Er hat immer geraucht. Immer. Deswegen ist er auch sehr früh gestorben. Ich habe mich oft in sein Atelier geschlichen und ihn um Zeichenpapier gebeten. Als ich dann aber meist Micky Maus gemalt habe, war er etwas konsterniert.
War er regimetreu?
Weiß nicht, ob ich diese Frage beantworten kann. Er war nicht in der Partei, soviel ist sicher. Er war im Verband Bildender Künstler der DDR, hatte Auslandsstipendien und hat Kunst am Bau gemacht. Er hat innerhalb des Kunstsystems DDR agiert und gut gelebt. Er hatte aber auch immer mal Stress, zum Beispiel als seine Bergarbeiterdarstellungen als nicht positiv genug kritisiert wurden.
Wie gefallen Ihnen seine Bilder heute?
Ich habe mir für die Ausstellung aus seinem Werk die herausgesucht, die mich am meisten interessieren und mir am meisten gefallen. Das sind die aus den späten 50ern und frühen 60ern, als er mit sehr bunten Farben gemalt hat. Als er die entstanden sind, war er so alt wie ich jetzt und an einem ähnlichen Punkt wie ich jetzt. Sie gefallen mir, weil sie mich daran erinnern, dass auch ich als Künstlerin mich in einem System bewege, zu dem ich mich permanent verhalten muss.
Was passierte mit Ihrem Großvater nach der Wende?
Zu DDR-Zeiten war er sehr respektiert, danach hat sich - über die lokale Kunstszene hinaus - keiner mehr so richtig für ihn interessiert. Nach der DDR gab es nur noch zwei Schubladen, regimetreu oder oppositionell. Ich möchte mit der Ausstellung dazu beitragen, die Dinge differenzierter und komplexer zu sehen.
Welchen Ort hat die Kunst der DDR in der heutigen Kunstszene? Und welchen sollte sie haben?
Es gehen viele davon aus, dass ab 1990 die Westkunstgeschichte auch meine Kunstgeschichte ist. Das ist aber nicht so einfach möglich für mich. Schon familiär hatte die Kunst der DDR einen Einfluss auf mich. Wenn ich das nun ins Große übertrage, so sollte auch die Kunstgeschichte der DDR Teil der gesamtdeutschen werden.
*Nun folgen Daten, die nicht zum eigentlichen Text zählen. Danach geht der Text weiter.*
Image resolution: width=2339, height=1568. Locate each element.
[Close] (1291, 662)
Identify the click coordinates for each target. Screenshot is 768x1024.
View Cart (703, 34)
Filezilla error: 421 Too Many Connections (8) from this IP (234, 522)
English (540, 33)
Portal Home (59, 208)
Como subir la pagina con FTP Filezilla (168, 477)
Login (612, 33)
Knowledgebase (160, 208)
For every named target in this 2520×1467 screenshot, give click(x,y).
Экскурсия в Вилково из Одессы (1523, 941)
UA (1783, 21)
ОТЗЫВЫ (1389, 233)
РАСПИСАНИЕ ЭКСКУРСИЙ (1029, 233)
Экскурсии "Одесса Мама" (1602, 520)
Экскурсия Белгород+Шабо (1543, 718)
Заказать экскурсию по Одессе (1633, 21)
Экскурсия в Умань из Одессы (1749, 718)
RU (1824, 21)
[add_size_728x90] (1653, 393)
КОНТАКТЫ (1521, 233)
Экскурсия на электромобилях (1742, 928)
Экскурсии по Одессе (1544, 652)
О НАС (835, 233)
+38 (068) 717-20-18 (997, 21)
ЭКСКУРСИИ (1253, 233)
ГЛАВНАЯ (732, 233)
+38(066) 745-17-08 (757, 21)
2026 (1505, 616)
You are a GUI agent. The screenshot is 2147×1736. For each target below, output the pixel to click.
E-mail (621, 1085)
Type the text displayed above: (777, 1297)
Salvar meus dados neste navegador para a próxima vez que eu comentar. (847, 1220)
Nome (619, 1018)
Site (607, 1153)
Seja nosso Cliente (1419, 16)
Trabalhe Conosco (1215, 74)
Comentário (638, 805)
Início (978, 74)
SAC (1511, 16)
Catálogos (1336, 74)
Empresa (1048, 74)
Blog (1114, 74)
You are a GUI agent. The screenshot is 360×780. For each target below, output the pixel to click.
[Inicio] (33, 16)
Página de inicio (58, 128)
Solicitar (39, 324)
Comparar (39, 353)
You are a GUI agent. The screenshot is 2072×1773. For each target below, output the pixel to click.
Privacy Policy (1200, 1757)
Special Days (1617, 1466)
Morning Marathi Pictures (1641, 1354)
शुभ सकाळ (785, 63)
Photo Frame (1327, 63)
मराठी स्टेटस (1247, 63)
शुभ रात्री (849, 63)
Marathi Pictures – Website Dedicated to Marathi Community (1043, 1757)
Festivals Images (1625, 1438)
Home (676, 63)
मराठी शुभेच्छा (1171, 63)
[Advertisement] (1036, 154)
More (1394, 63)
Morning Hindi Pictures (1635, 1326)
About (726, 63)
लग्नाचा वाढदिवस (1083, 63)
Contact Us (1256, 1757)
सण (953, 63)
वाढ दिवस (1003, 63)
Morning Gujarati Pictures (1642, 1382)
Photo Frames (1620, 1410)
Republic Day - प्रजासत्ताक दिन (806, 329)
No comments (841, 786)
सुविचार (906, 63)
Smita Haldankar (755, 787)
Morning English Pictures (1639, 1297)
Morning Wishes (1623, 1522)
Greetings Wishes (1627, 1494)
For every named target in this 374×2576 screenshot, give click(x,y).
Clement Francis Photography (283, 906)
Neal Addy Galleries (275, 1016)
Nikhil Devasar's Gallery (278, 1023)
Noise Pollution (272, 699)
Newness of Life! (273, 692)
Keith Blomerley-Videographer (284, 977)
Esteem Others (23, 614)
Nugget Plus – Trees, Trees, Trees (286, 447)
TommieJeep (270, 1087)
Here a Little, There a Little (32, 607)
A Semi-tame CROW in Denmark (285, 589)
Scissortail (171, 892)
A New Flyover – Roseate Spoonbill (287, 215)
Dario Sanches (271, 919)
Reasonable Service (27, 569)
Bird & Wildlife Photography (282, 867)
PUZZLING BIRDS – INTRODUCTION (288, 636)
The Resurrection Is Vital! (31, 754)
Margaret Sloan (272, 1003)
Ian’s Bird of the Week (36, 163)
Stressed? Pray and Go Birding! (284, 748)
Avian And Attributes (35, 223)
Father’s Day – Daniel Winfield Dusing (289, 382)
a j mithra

Durch die Arbeit an der Ausstellung habe ich auch das erste mal sehr persönlich gemerkt, wie Kunst und Kunstgeschichte im Kalten Krieg zum Machtinstrument wurde - und es nach 1990 auch blieb.
Sie sind 1984 geboren, als Künstlerin orientieren Sie sich international. Wie wichtig ist die DDR heute noch für Sie?
Als ich mit meiner künstlerischen Arbeit anfing, wurde ich oft gefragt, warum ich mich mit einer Sache beschäftige, an die ich doch eigentlich gar keine Erinnerung habe und die doch wirklich schon aus, vorbei und abgehakt ist. Doch mittlerweile ist deutlich, dass mehrere Generationen DDR die Menschen geprägt haben. Und die Erfahrung, dass im Jahr 1990 von einem Tag auf den anderen alles vorbei, abgewickelt, widerlegt sein sollte, hat bei vielen Menschen eine Leerstelle hinterlassen. Ich bin froh, mit meiner Arbeit einen neuen Blick auf die "zuckende Leiche DDR", wie es der Künstler Wilhelm Klotzek mal in einem Gedicht fomulierte, werfen zu können.